Barra Bonita – A juíza Paula Maria de Castro Ribeiro, da 1.ª Vara Cível de Barra Bonita (68 quilômetros a Sudeste de Bauru), determinou a suspensão da Comissão de Investigação e Processante (CIP) que apurava suposta falta de decoro parlamentar por parte do vereador Marcelo Cavinato (PT). A juíza entendeu que ocorreram irregularidades no processo de formação da CIP.
Em novembro, Paula Ribeiro já havia concedido uma liminar determinando a interrupção provisória dos trabalhos da comissão e anteontem julgou procedente o mandado de segurança impetrado pelo vereador, que pedia a nulidade do processo de cassação.
A CIP foi instaurada em setembro pela Câmara de Barra Bonita, depois de ser aprovada por nove vereadores da Casa. Cavinato foi acusado por um morador da cidade de falta de decoro parlamentar. De acordo com o denunciante, o vereador estaria envolvido com pessoas acusadas de tráfico de entorpecentes.
No processo de formação da CIP, a juíza entendeu que a Câmara não teria respeitado a Lei Orgânica do Município (LOM). Segundo ela, o artigo 36 do documento determina que o requerimento de perda de mandato deve ser subscrito pela Mesa da Câmara ou por um partido político representado no Legislativo, o que não ocorreu na ocasião.

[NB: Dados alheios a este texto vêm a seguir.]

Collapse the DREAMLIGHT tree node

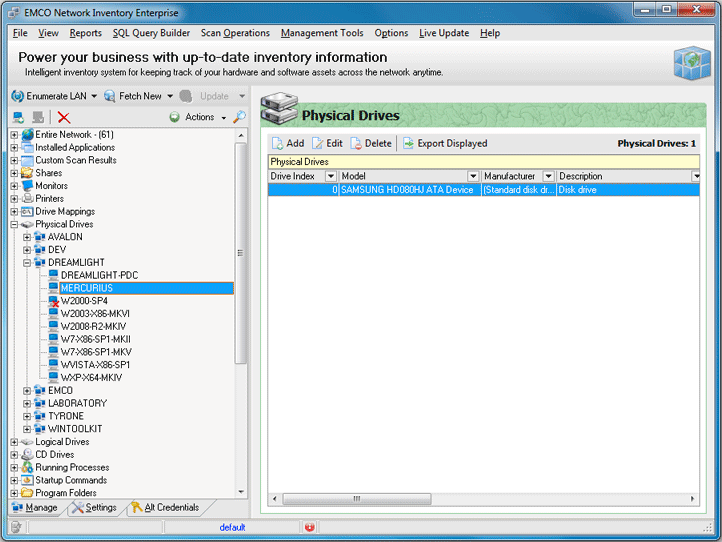pyautogui.click(x=27, y=263)
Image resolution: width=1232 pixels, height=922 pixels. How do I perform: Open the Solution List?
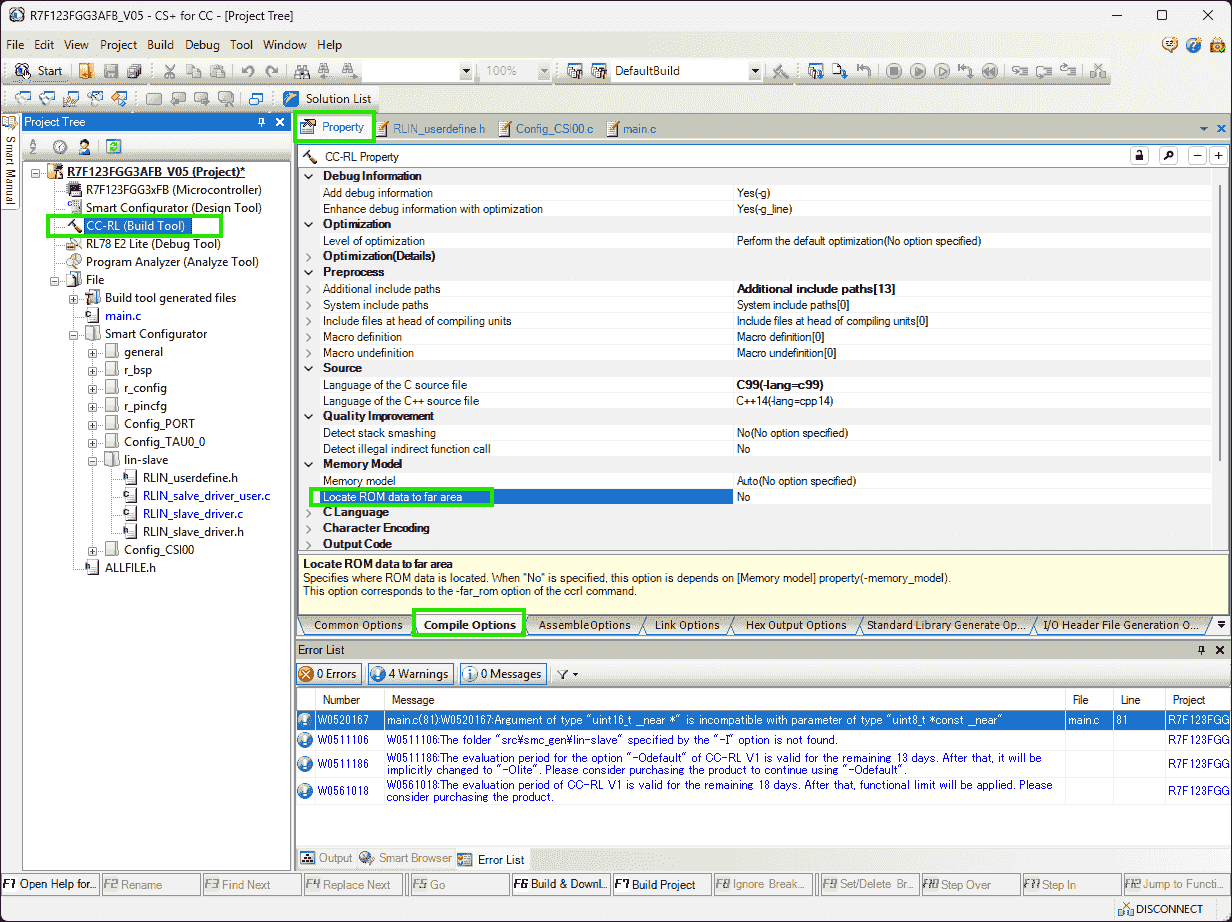click(x=327, y=98)
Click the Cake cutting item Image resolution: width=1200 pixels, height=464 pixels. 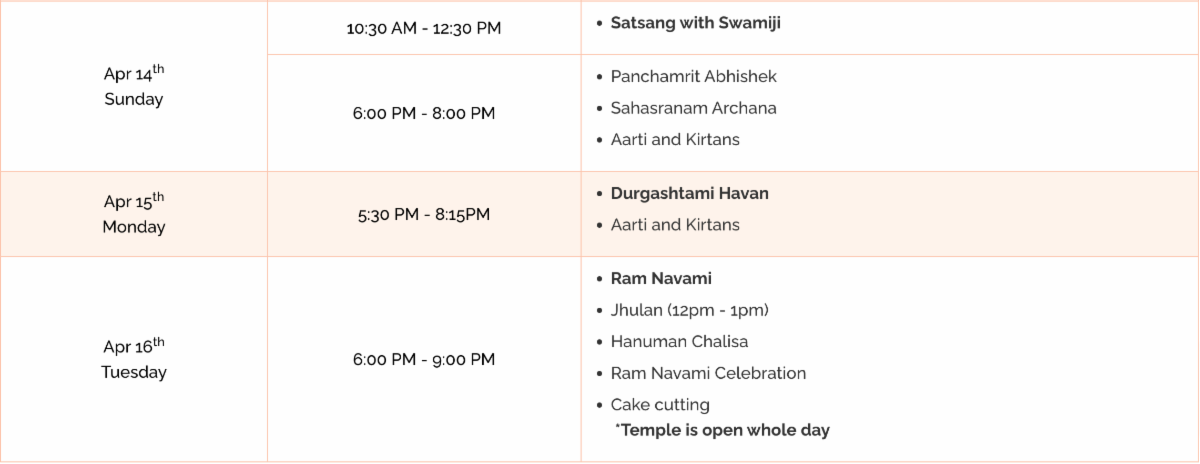pos(660,405)

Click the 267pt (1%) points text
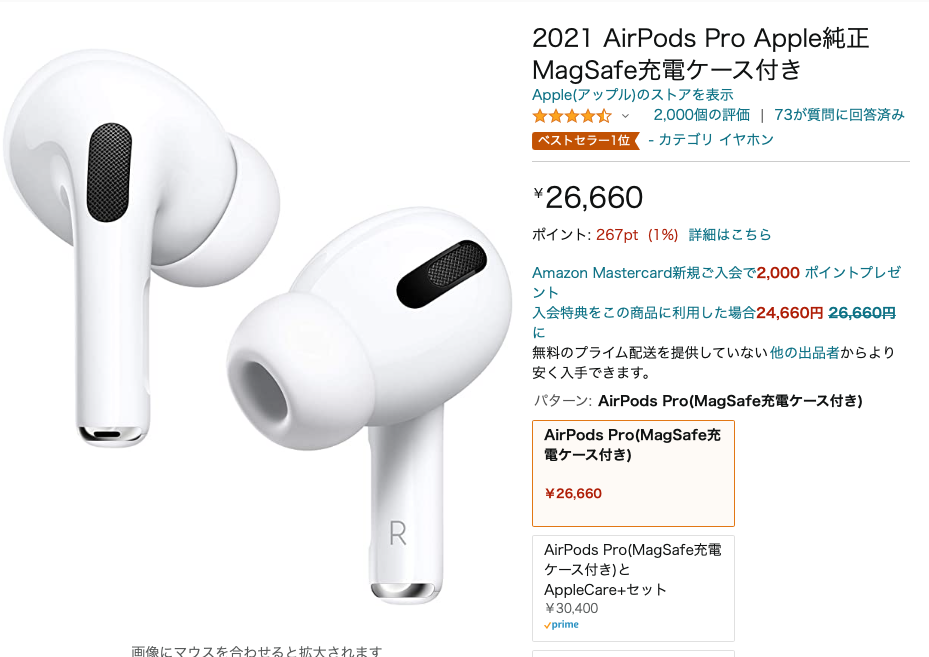coord(637,235)
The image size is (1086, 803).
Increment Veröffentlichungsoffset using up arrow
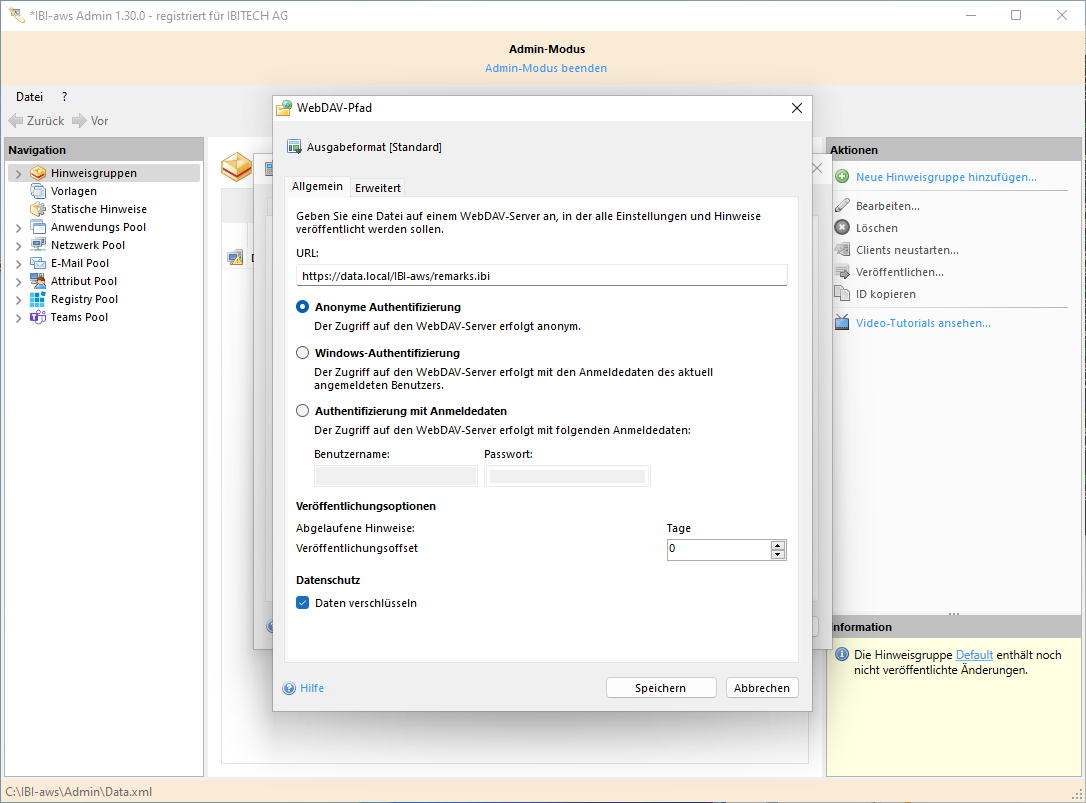(778, 544)
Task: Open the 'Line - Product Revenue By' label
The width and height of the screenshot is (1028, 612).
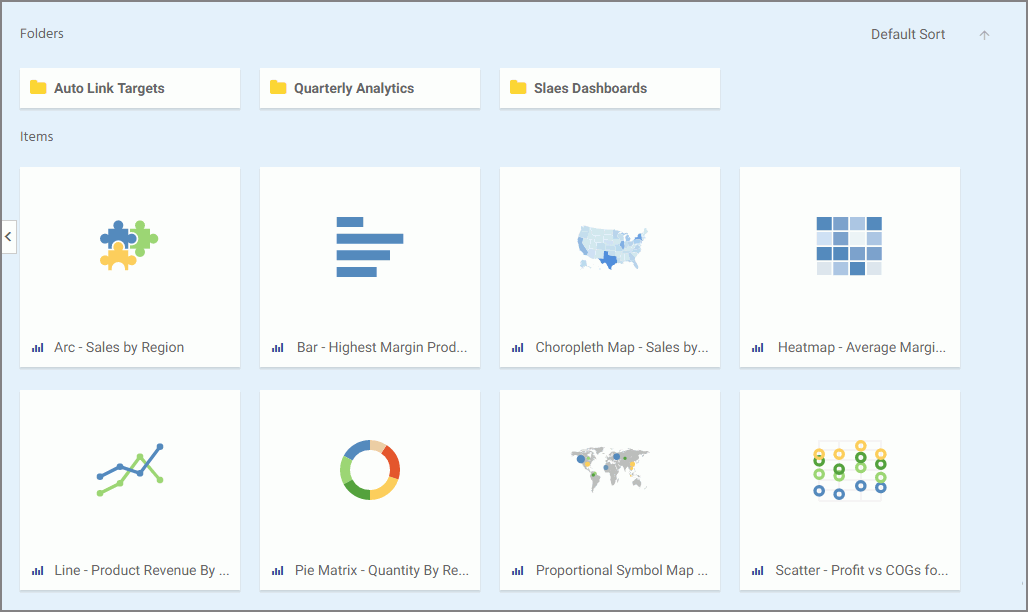Action: pos(142,570)
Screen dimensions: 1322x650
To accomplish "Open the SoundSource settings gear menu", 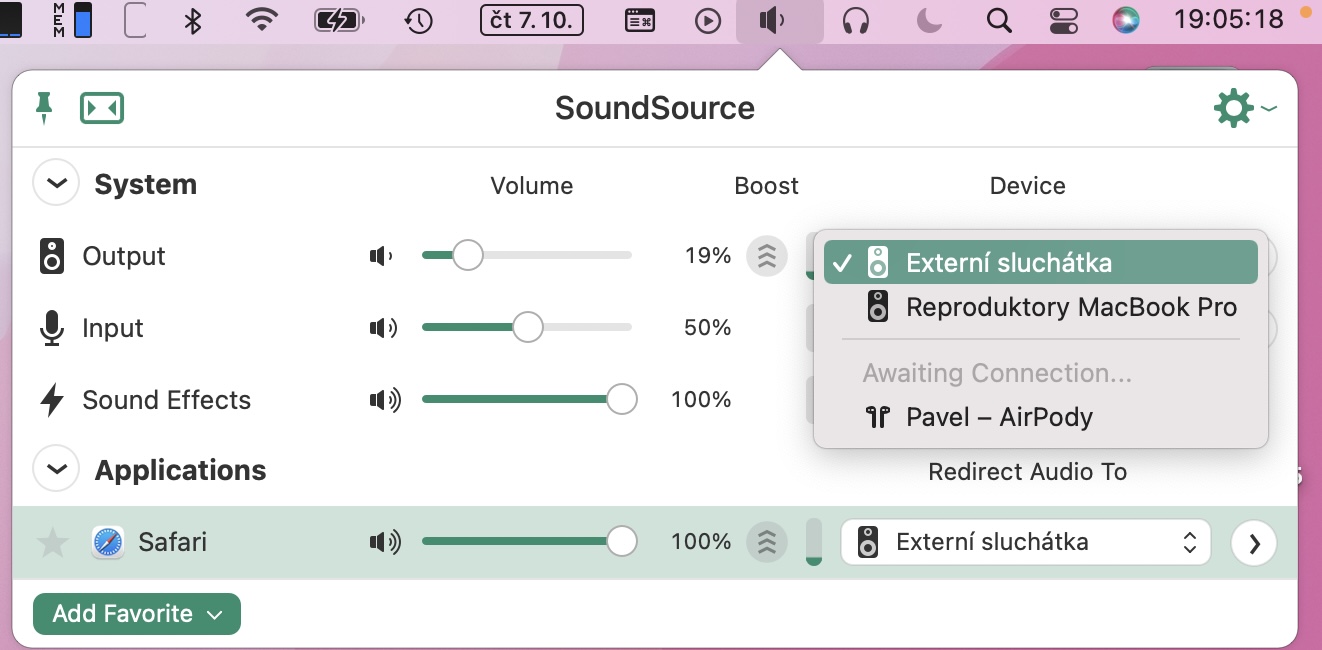I will [1234, 107].
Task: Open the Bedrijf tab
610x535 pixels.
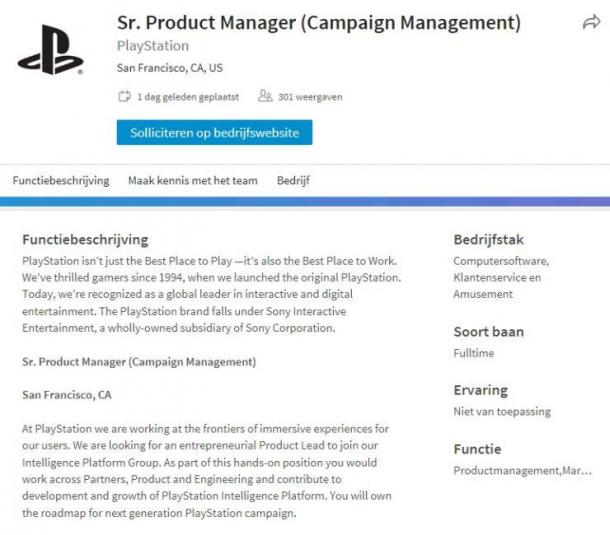Action: [x=293, y=181]
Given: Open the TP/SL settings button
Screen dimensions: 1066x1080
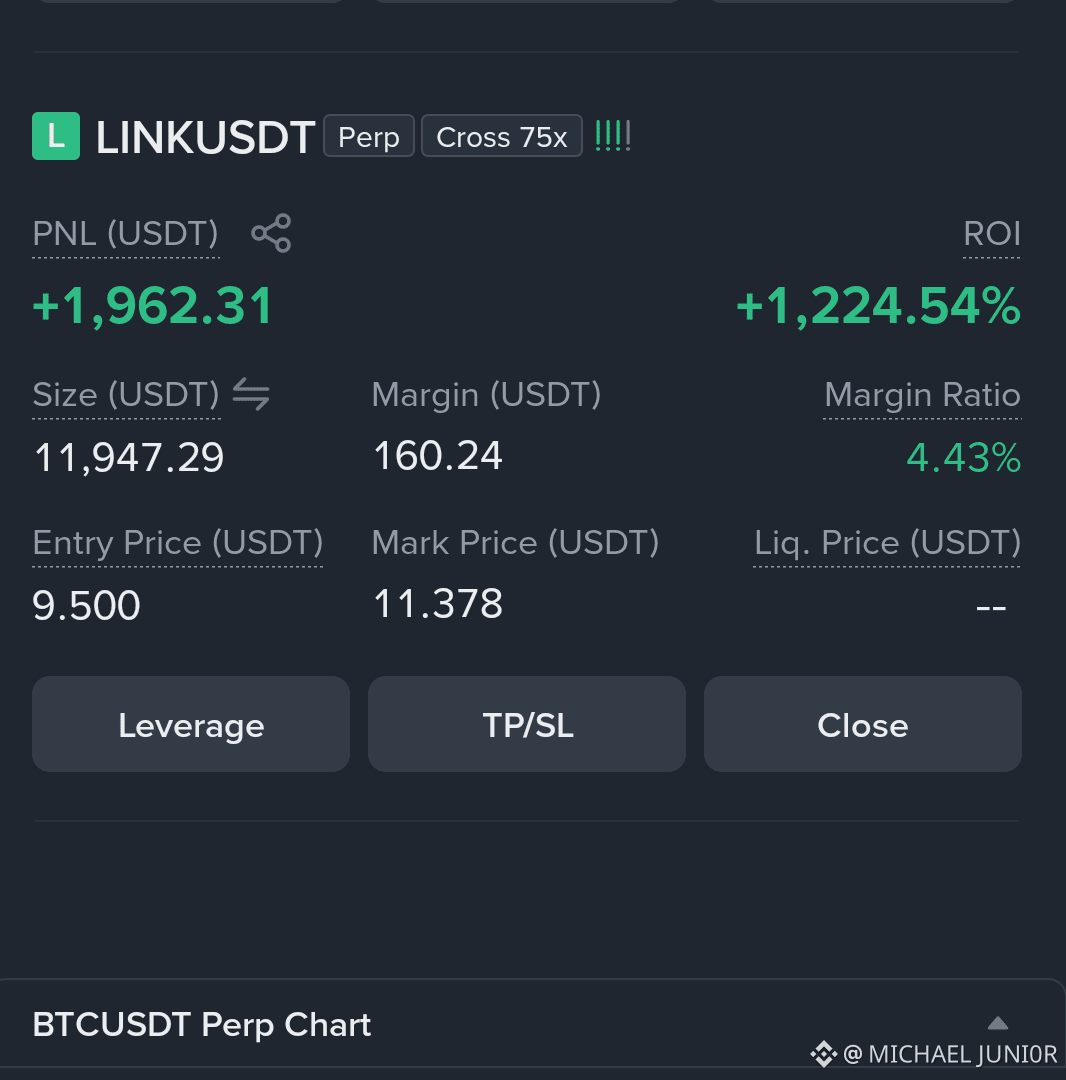Looking at the screenshot, I should (527, 724).
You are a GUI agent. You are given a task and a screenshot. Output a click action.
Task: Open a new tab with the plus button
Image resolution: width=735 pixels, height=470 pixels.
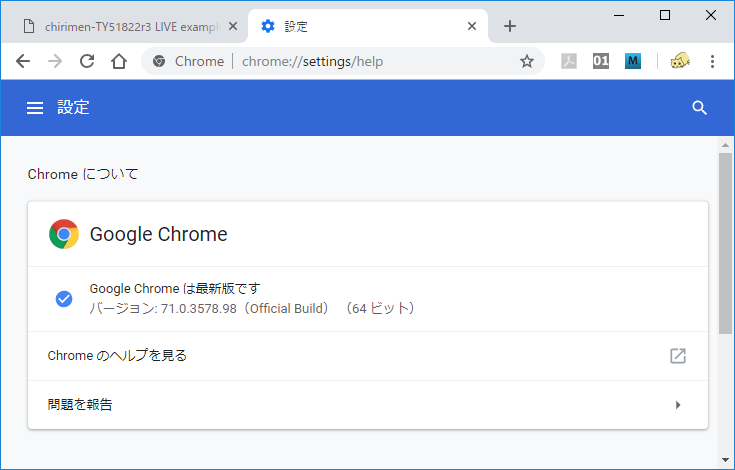click(510, 26)

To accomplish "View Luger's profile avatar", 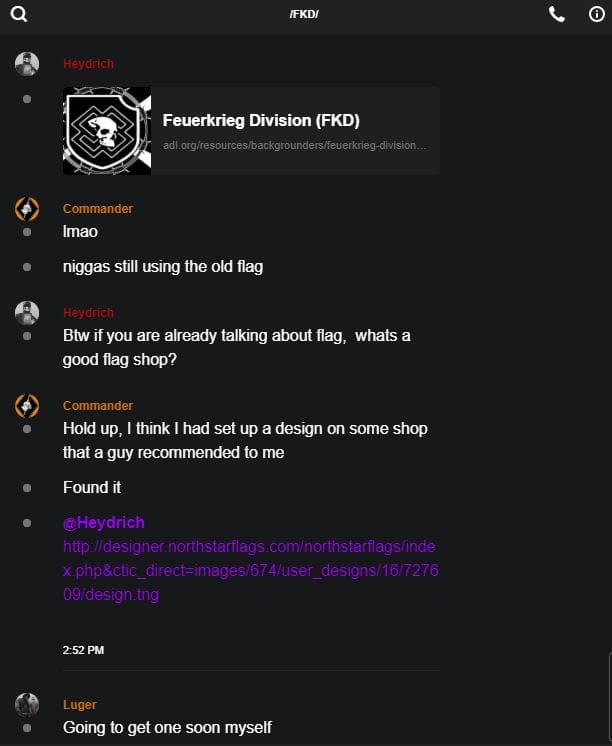I will click(x=27, y=705).
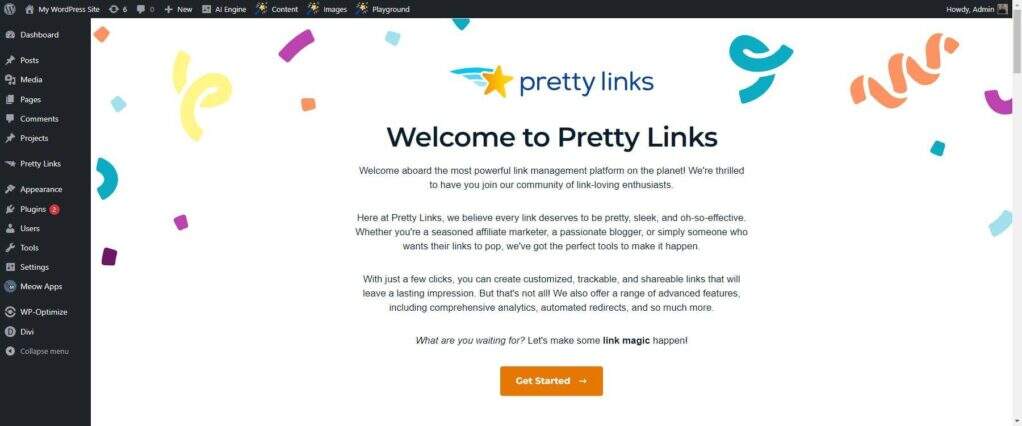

O requerimento aprovado pela Câmara foi apresentado por um eleitor da cidade e subscrito por nove vereadores.
“Na cidade de Barra Bonita, por força do disposto na Lei Orgânica Municipal, todo e qualquer pedido de instauração de Comissão Processante para apuração de irregularidades atribuídas a vereador por afronta ao decoro parlamentar somente pode ser formulada pela Mesa da Câmara ou por partido político com representação na Câmara”, diz na sentença.
Ainda de acordo com a juíza, os nove vereadores que assinaram a denúncia estariam impedidos de votar na constituição da Comissão Processante, fato que também não teria sido respeitado no encaminhamento do processo.
Na sentença, Paula Ribeiro lembra que a nulidade da CIP não impede a Câmara de discutir novamente a matéria. “Desde que o faça de acordo com os parâmetros previstos em seu regimento interno e na Lei Orgânica Municipal”, diz.
A decisão foi julgada em primeira instância e ainda cabe recurso. A reportagem não encontrou ontem, por telefone, o presidente da CIP, Gervásio da Silva (PMDB), para repercutir o assunto. Já a presidente da Câmara, Isabel Marcato (sem partido), informou que não havia sido notificada oficialmente sobre a decisão judicial e por isso não poderia se manifestar.
Cavinato comemorou a vitória que obteve na Justiça e afirmou ontem que está sendo vítima de perseguição política. O vereador assegura que as denúncias contra ele não têm fundamento e que está tranqüilo quanto a sua inocência. “Não há uma acusação formal, há apenas uma armação política”, diz. Cavinato afirma que pretende entrar com uma ação por danos morais contra os responsáveis pelas denúncias.
Em outubro, o vereador foi indiciado pela Delegacia Seccional de Jaú por tráfico de drogas e associação para o tráfico. O resultado do inquérito foi encaminhado ao Ministério Público e à Justiça, que analisa o caso.